* [Source passage]:
---*---
The International Thing
I've been spending my time with a few companies in the nascent blog space lately: as I mentioned last month I'm moving away from the venture capital world and back into the land of early stage companies. It's been almost six years since I left my last start-up -- Wired -- and I'm enjoying learning about how things have changed in the intervening period. This isn't to say that my most recent experience as a VC didn't give me a comparable insight to the world of start-ups. But the lessons you learn by actually diving into a company are worth so much more than those of sitting on the side advising.
Of recent interest to me is the change in the perception of "the international thing." How quickly should a Silicon Valley start-up move from only focusing on the domestic U.S. market to thinking about a move abroad? I'm not talking about outsourcing semiconductor manufacture (local fabs are so 1980's) or more recently call centers and some software development. I'm interested in European/Asian subsidiaries and management, globally distributed sales offices, localization on language and commerce and the whole shebang.
Much of my personal experience was colored by Wired's attempts at international expansion in the mid 1990's, pretty much all of which were failures. Global expansion was cool and very much a part of our view of the Internet world. Unfortunately, the rest of the world was as interested in Wired for its American-ness as for its ideas. There was little desire to purchase a localized product as everyone wanted to have the American edition. We lost a lot of money and management time trying to go abroad.
---*---
* [Data below]:
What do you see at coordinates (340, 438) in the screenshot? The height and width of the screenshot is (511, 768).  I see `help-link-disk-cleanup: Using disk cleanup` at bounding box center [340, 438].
---*---
* [About this exercise]: Output the part of the post on international expansion between "Much of my personal" and "to go abroad.", inclusive, word for word. The material comes from a separate source that has no connection to the post on international expansion.

* [Task result]:
Much of my personal experience was colored by Wired's attempts at international expansion in the mid 1990's, pretty much all of which were failures. Global expansion was cool and very much a part of our view of the Internet world. Unfortunately, the rest of the world was as interested in Wired for its American-ness as for its ideas. There was little desire to purchase a localized product as everyone wanted to have the American edition. We lost a lot of money and management time trying to go abroad.